Only the lines from the one that contains "Instruction: Click the" through the final line of the entries should be repeated, exactly as written.

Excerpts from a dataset
§

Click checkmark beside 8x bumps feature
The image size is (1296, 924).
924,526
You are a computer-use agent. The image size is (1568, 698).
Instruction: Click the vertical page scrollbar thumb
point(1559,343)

§

**TASK RESPONSE:**
Instruction: Click the vertical page scrollbar thumb
point(1559,343)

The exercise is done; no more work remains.